(Beginning of WORKING DATA)

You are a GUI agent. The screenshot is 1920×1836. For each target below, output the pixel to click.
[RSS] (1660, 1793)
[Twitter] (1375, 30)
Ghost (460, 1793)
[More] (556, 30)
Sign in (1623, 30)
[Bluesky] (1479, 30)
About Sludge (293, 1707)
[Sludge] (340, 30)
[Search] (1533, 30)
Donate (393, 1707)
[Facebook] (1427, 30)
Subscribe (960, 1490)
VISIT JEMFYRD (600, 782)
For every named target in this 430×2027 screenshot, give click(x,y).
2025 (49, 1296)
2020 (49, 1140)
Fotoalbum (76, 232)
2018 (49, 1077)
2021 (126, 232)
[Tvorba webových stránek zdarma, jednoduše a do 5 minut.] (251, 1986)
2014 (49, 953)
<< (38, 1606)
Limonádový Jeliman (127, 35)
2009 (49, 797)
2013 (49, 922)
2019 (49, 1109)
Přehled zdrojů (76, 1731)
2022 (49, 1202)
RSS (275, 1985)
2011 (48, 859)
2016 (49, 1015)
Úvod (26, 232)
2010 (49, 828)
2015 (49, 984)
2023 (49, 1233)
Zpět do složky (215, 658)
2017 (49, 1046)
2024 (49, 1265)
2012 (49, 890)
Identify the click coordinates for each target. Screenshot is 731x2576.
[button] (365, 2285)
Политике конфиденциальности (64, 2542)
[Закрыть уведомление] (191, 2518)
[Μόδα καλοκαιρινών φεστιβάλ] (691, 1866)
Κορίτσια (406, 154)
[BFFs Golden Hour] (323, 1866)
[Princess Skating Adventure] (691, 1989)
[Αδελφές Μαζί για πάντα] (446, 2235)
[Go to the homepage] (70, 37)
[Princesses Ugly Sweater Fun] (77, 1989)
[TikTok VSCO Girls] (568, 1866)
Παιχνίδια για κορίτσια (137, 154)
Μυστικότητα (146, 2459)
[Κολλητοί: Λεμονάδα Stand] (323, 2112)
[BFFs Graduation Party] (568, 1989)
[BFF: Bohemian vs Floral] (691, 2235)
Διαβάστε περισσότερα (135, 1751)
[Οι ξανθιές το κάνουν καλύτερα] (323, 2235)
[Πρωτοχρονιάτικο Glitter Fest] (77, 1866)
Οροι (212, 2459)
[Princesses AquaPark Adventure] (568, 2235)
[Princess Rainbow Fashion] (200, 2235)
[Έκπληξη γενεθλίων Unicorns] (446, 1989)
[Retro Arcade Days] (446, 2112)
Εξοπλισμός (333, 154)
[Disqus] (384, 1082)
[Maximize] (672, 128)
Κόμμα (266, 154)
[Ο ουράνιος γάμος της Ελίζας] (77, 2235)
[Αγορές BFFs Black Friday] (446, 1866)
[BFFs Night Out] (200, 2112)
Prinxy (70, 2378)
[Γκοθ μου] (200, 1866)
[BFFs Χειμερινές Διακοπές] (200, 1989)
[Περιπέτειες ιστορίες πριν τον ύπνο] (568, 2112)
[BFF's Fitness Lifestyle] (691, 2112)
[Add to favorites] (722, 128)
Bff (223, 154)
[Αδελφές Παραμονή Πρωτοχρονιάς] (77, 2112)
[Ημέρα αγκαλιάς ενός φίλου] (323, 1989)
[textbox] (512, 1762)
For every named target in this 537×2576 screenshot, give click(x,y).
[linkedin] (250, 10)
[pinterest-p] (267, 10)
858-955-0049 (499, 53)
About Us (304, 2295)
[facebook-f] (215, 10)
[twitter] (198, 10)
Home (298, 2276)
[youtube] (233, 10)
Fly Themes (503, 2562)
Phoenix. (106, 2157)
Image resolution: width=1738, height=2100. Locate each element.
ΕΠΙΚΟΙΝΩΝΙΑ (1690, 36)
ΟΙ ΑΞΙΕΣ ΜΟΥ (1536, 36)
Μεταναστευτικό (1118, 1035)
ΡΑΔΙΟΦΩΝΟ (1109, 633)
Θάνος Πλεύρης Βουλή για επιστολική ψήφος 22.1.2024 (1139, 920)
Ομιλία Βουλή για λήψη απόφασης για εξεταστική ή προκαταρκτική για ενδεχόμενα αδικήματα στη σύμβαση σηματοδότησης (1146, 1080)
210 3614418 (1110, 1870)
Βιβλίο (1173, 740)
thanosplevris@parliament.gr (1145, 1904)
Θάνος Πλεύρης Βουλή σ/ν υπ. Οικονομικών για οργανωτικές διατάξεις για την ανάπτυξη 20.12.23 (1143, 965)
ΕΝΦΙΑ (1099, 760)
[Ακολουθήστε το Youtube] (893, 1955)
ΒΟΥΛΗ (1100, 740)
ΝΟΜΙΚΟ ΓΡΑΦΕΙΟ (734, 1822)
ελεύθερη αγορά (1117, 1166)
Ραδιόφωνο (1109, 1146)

(End of WORKING DATA)

- WHAT IS BEING ASKED:
The required output is the stretch of entries above from the line containing "[Twitter] (1375, 30)" through the line containing "RSS (275, 1985)", reproduced exactly.

- SOLVED EXERCISE:
[Twitter] (1375, 30)
Ghost (460, 1793)
[More] (556, 30)
Sign in (1623, 30)
[Bluesky] (1479, 30)
About Sludge (293, 1707)
[Sludge] (340, 30)
[Search] (1533, 30)
Donate (393, 1707)
[Facebook] (1427, 30)
Subscribe (960, 1490)
VISIT JEMFYRD (600, 782)
For every named target in this 430×2027 screenshot, give click(x,y).
2025 (49, 1296)
2020 (49, 1140)
Fotoalbum (76, 232)
2018 (49, 1077)
2021 (126, 232)
[Tvorba webových stránek zdarma, jednoduše a do 5 minut.] (251, 1986)
2014 (49, 953)
<< (38, 1606)
Limonádový Jeliman (127, 35)
2009 (49, 797)
2013 (49, 922)
2019 (49, 1109)
Přehled zdrojů (76, 1731)
2022 (49, 1202)
RSS (275, 1985)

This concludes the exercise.